Did your parents ever tell you that eating oily fish would make you clever? If so, you are probably aware that this particular old wives tale has now come true. And what magical ingredients do oils contain? The simple answer is fatty acids – fat molecules that are either saturated or unsaturated. Of the unsaturated fats, long-chain polyunsaturated fatty acids (PUFAs) are the most magical of all. Essential to human health, PUFAs are needed for building cell membranes, regulating the body's response to pain and maintaining a strong immune system. However, our bodies are unable to make these essential nutrients and we have to eat the right foods in order to obtain them. By regularly forking down fish, for example, we gain enough PUFAs to promote eye and skin health, reduce the risk of cardio-vascular disease and improve long-term memory. Your parents were right.
But what does this have to do with hares? As fellow mammals, hares have a similar need for PUFAs and a similar inability to synthesise them. Diet has a big influence on the fatty acid composition of their cell membranes. Recent studies on rats and humans suggest that muscle performance is reduced if muscle membranes don't contain enough fatty acids. Quite a serious issue for hares, which avoid predators by sprinting at speeds of up to 80 km h–1.
Teresa Valencak and colleagues at the University of Veterinary Medicine in Vienna were intrigued by the idea that hares might safeguard their athleticism by keeping their muscles enriched with fatty acids. The researchers were particularly eager to discover if leg muscles contained especially high levels of PUFAs, and if PUFA contents varied with seasonal differences in diet.
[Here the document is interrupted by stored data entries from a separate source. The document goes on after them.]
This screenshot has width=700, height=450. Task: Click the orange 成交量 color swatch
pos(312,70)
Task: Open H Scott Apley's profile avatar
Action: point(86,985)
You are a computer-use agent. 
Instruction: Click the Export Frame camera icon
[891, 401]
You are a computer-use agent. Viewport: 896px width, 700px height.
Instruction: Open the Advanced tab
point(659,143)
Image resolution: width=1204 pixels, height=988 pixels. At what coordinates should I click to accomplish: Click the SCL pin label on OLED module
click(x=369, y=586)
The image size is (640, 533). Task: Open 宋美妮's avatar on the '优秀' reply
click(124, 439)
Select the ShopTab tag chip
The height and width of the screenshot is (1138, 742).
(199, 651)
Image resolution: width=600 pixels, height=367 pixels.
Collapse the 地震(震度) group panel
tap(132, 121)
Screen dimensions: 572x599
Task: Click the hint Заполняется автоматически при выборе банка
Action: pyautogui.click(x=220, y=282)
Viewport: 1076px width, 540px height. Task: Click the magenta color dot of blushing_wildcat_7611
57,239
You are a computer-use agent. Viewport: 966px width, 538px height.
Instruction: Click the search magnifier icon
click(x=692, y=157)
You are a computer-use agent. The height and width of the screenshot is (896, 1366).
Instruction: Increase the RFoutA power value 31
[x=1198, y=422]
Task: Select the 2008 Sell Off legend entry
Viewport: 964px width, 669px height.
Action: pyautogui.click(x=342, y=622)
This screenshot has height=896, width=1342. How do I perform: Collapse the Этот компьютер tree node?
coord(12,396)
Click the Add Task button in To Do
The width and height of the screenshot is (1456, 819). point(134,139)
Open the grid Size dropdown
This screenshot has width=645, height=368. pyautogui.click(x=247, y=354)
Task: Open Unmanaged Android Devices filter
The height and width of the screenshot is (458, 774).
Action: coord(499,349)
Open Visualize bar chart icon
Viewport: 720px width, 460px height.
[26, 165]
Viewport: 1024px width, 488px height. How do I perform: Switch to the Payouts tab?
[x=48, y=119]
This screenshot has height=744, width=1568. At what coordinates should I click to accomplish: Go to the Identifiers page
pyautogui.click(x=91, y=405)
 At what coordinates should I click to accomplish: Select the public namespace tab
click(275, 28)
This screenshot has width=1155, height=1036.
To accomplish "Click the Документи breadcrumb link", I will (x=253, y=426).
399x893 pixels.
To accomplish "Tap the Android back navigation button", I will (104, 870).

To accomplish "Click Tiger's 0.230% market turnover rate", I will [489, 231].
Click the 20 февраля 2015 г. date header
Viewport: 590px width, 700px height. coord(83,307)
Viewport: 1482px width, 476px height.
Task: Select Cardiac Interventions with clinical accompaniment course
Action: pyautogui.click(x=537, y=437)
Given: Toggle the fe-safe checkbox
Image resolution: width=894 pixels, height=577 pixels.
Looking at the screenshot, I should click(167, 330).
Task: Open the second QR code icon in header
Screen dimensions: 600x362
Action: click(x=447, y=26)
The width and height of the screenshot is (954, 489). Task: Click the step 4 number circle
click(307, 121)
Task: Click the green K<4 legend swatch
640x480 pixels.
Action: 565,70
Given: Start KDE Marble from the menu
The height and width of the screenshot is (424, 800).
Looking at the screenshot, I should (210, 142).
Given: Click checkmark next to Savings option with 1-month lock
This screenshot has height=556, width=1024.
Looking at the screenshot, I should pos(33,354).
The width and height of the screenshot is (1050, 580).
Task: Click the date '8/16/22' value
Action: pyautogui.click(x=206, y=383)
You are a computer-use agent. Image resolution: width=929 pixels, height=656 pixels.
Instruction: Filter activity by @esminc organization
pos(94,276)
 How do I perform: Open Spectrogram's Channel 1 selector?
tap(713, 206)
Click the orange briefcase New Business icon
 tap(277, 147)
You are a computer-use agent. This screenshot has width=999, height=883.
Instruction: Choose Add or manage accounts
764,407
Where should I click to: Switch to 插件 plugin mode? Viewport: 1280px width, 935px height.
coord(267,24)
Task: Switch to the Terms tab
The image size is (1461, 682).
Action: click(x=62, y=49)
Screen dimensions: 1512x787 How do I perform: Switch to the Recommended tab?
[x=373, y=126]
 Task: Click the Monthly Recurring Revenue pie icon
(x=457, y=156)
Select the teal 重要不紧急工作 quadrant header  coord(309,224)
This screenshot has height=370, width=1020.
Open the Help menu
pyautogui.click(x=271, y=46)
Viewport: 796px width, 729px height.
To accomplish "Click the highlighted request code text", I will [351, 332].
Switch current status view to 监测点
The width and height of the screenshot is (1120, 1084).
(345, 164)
Valencak and the team collected over 100 hares during one summer and two winters in Austria. The scientists dissected muscles from various locations in the hares' bodies and measured fatty acid contents in cell membranes. To their surprise, they discovered that cell membranes from both skeletal and heart muscles had a high degree of unsaturation with 66% PUFAs. Results from studies on other mammals report PUFA proportions between 36% and 54%. Valencak's work therefore reveals that hares boast the highest proportion of PUFAs reported in any mammalian tissue. The team also discovered remarkable consistency in the PUFA contents of different muscles and suggest that, by maintaining record levels of PUFAs in muscle cell membranes, hares ensure that PUFAs are available for all other body parts.
The team's work also revealed that the fatty acid composition of hare cell membranes changes with season. The proportion of PUFAs increased markedly in hares during winter months, largely at the expense of saturated fatty acids. The changes in the types of fats present at different times of the year indicate that hares have a specific winter need for certain types of PUFAs. The researchers suggest that high levels of these PUFAs may help the animals to keep warm in the winter cold.
Taken as a package, Valencak's study points to PUFAs as having a critical role to play in the functioning of hare muscle cells. In the knowledge that hares can run four times faster than similarly sized rodents, it will be fascinating to learn if their record PUFA content is linked to their swift speed. Could it be that fatty acids maketh the hare?